Short task A –
Answer these questions using the text on Project EPIC:
(i) What does the name EPIC stand for?
(ii) Which two universities carry out the project jointly?
(iii) What two fairly reliable things does EPIC depend on?

Text excerpt –
____________________

Have you ever sent a really EPIC tweet? There are different ways to answer that question: I'll proceed with one way that probably doesn't occur to you. The EPIC tweets under the microscope here are tweets that are of interest to Project EPIC — that is, Empowering the Public with Information in Crisis. It's a National Science Foundation-funded project, carried out jointly by researchers at  the University of Colorado at Boulder (full disclosure: my day-job employer) and the University of California, Irvine.

EPIC is developing computational techniques that use information people generate using social media in disrupted situations. That's not disrupted like when your usual bus is running late this morning, but disrupted like you get when there is a hurricane, tornado, earthquake, explosion, invasion by aliens, or other disruptive emergency.

Ultimately EPIC wants to create a set of applications intended for use by members of the public that will help people pool online information and information sources, whether official ones or unofficial. The best information should enable people to make the best decisions in critical situations, and making optimal decisions for whatever unexpected disaster you find yourself in the middle of might make a big difference — even between life and death.

EPIC depends on two things that are fairly reliable: our communications network, which seems to have enough built-in redundancy to withstand major disruptions; and human nature, which can be depended upon to speak up when something is not right. Twitter, Facebook, and other social media enable everyone to speak with a slighter louder voice than ever existed before the Internet.

Lest you start to think that now is the time to raise your hand to be an EPIC first-responder, that job is already taken. It's a job that belongs to everyone — at least, everyone who uses social media — and EPIC is usually not much interested in individual tweets, posts, and status updates; it's interested in dozens or hundreds or thousands of them (geotagged ones are particularly helpful) that can be processed computationally to develop a clear picture of what is actually happening on the ground, drawn by the people who are there. Reliable, peer-generated information sources for EPIC are emergent — you don't know who the EPIC heroes will be until the event happens.

____________________

Supplied material –
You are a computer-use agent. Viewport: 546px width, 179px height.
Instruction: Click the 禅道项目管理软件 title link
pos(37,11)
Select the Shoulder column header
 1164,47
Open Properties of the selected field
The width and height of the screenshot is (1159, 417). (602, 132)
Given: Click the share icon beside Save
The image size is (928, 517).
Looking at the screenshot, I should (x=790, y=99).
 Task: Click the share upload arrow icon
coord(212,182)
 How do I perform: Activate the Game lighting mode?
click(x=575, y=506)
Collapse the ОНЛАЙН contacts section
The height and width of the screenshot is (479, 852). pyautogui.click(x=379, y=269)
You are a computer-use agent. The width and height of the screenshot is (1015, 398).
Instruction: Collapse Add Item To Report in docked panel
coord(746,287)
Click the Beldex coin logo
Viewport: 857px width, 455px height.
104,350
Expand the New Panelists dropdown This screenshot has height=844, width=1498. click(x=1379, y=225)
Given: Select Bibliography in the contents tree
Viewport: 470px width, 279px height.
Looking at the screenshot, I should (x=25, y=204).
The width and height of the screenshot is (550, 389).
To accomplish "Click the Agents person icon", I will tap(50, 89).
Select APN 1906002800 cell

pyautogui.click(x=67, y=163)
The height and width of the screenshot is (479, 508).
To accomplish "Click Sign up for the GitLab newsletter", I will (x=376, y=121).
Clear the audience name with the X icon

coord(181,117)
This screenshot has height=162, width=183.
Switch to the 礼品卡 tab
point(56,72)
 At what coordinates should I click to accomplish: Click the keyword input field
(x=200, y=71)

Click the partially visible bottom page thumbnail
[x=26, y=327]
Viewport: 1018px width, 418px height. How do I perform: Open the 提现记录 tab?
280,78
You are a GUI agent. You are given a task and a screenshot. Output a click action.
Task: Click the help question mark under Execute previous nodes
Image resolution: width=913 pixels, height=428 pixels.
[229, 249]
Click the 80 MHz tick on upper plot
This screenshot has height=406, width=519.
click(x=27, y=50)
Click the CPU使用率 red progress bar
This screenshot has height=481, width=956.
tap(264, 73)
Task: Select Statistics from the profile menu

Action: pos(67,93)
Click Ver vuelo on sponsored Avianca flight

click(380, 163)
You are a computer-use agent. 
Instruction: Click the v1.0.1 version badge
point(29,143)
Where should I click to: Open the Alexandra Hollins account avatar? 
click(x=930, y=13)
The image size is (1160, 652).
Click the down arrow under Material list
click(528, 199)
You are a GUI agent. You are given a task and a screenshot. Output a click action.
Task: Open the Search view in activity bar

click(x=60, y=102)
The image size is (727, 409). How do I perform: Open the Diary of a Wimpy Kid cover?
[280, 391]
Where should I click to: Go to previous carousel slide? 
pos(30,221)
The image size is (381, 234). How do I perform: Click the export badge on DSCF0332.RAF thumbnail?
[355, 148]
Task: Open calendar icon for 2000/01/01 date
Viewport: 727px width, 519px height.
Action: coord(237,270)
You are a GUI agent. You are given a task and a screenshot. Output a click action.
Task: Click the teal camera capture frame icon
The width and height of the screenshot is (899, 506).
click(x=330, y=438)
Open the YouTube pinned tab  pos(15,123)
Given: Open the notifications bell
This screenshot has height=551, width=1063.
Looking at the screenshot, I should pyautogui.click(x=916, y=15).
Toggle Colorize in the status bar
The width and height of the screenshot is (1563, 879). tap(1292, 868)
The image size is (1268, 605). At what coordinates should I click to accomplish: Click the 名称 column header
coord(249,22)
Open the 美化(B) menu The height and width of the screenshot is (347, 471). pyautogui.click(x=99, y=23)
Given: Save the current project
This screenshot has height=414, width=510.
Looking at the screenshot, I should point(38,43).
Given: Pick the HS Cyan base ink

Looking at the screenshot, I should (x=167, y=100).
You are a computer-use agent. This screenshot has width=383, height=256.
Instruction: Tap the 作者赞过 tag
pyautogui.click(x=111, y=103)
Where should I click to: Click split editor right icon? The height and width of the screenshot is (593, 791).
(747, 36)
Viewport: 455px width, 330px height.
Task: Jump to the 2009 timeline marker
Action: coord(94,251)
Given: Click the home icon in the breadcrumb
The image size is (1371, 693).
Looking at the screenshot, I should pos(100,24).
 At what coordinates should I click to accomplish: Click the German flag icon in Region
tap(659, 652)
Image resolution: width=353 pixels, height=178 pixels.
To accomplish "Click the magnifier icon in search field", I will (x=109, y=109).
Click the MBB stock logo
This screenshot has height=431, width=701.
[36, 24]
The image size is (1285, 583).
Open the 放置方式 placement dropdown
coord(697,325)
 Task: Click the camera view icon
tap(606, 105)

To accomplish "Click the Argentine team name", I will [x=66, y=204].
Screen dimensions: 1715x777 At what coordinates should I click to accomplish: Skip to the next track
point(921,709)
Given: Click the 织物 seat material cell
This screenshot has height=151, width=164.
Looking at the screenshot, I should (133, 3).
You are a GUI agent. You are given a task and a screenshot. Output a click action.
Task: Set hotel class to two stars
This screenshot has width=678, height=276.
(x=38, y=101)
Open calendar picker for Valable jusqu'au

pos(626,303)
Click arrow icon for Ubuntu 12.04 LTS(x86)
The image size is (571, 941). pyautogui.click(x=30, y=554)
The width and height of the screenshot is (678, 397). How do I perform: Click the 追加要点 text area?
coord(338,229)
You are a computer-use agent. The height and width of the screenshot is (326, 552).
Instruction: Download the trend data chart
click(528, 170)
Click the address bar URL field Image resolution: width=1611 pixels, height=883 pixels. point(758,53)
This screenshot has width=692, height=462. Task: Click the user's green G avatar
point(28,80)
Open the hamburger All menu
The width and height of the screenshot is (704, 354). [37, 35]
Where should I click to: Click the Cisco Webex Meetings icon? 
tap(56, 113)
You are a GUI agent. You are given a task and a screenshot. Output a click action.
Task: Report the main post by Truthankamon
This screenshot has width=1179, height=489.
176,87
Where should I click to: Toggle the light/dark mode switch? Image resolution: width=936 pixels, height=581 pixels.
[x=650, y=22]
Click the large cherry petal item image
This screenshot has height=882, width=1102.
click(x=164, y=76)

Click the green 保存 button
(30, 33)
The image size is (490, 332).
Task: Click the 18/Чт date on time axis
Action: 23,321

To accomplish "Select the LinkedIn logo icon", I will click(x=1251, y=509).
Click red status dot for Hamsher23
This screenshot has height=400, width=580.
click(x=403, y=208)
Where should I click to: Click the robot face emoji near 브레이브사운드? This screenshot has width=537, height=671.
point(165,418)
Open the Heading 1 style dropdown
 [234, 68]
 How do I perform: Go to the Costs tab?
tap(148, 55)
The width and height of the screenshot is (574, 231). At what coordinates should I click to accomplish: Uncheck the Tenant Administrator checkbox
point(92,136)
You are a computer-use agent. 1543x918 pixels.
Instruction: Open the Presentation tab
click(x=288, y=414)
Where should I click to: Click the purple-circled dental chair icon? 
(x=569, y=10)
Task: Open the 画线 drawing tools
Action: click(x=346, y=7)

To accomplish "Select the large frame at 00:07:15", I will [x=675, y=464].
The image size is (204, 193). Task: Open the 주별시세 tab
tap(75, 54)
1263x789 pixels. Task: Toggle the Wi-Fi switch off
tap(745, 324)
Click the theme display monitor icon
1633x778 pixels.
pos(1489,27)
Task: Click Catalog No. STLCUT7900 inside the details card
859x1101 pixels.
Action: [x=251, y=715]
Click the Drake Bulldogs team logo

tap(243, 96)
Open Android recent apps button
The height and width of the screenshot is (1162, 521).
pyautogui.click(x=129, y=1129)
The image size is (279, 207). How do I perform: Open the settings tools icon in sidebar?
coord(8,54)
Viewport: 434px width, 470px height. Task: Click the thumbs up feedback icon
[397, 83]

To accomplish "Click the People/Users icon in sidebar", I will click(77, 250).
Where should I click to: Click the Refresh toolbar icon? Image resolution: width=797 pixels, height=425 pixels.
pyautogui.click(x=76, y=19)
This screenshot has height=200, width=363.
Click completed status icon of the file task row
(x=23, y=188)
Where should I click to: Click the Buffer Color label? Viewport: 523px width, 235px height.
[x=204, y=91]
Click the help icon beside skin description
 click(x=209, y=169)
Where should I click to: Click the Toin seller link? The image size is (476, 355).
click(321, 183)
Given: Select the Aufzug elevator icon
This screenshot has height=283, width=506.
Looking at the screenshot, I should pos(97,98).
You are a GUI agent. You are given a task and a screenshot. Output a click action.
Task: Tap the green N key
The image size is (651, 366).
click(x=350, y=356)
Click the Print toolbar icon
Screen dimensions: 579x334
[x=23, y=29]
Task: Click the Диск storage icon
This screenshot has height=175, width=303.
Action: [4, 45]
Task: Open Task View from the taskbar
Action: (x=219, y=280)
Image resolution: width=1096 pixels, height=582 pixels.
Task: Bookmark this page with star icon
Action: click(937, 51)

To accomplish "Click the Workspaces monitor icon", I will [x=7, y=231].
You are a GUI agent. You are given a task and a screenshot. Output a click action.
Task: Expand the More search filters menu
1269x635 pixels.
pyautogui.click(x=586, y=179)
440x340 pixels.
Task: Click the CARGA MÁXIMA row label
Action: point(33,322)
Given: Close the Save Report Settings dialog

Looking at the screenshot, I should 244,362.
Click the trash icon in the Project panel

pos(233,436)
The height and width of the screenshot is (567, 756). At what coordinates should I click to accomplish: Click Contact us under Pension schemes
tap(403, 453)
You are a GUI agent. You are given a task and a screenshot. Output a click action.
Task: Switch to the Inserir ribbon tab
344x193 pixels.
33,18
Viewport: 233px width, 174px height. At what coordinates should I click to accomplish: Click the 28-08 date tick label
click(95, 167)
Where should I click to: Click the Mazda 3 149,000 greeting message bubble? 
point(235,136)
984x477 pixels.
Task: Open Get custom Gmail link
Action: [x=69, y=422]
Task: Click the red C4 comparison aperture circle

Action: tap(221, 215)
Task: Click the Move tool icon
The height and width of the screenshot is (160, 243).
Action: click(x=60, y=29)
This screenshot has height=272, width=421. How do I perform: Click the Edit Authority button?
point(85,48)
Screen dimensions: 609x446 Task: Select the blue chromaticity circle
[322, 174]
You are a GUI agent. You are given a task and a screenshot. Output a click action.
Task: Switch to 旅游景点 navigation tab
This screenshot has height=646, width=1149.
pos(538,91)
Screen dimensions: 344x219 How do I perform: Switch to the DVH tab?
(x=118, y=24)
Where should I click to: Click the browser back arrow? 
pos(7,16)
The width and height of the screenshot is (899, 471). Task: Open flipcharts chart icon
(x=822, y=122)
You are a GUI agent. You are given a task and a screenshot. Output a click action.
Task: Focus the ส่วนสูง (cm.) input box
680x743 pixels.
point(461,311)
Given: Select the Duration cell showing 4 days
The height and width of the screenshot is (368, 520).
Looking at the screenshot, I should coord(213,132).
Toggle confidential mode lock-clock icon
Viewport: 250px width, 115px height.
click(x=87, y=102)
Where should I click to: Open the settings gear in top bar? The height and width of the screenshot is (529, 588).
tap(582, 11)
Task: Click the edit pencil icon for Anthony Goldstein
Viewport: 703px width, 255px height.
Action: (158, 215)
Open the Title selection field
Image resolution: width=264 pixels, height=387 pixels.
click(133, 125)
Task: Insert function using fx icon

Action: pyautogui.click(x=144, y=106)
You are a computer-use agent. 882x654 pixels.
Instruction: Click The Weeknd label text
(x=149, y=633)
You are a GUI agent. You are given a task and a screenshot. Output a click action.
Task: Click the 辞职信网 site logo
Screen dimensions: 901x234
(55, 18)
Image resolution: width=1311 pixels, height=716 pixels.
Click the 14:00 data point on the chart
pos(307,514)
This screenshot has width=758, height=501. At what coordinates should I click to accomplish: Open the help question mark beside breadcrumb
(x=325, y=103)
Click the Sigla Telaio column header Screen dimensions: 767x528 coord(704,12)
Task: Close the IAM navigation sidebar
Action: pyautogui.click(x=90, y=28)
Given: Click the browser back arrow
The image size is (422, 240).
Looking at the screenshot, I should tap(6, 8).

____________________

Short task B – Rename "Instruction" to "Directive" in the records, beginning at the first line of the records and stopping after the line that contains "[x=26, y=327]". Return only those lines, with nothing else changed.

Correct response A –
(i) Empowering the Public with Information in Crisis.
(ii) The University of Colorado at Boulder and the University of California, Irvine.
(iii) The communications network and human nature.

Correct response B –
You are a computer-use agent. Viewport: 546px width, 179px height.
Directive: Click the 禅道项目管理软件 title link
pos(37,11)
Select the Shoulder column header
 1164,47
Open Properties of the selected field
The width and height of the screenshot is (1159, 417). (602, 132)
Given: Click the share icon beside Save
The image size is (928, 517).
Looking at the screenshot, I should (x=790, y=99).
 Task: Click the share upload arrow icon
coord(212,182)
 How do I perform: Activate the Game lighting mode?
click(x=575, y=506)
Collapse the ОНЛАЙН contacts section
The height and width of the screenshot is (479, 852). pyautogui.click(x=379, y=269)
You are a computer-use agent. The width and height of the screenshot is (1015, 398).
Directive: Collapse Add Item To Report in docked panel
coord(746,287)
Click the Beldex coin logo
Viewport: 857px width, 455px height.
104,350
Expand the New Panelists dropdown This screenshot has height=844, width=1498. click(x=1379, y=225)
Given: Select Bibliography in the contents tree
Viewport: 470px width, 279px height.
Looking at the screenshot, I should (x=25, y=204).
The width and height of the screenshot is (550, 389).
To accomplish "Click the Agents person icon", I will tap(50, 89).
Select APN 1906002800 cell

pyautogui.click(x=67, y=163)
The height and width of the screenshot is (479, 508).
To accomplish "Click Sign up for the GitLab newsletter", I will (x=376, y=121).
Clear the audience name with the X icon

coord(181,117)
This screenshot has height=162, width=183.
Switch to the 礼品卡 tab
point(56,72)
 At what coordinates should I click to accomplish: Click the keyword input field
(x=200, y=71)

Click the partially visible bottom page thumbnail
[x=26, y=327]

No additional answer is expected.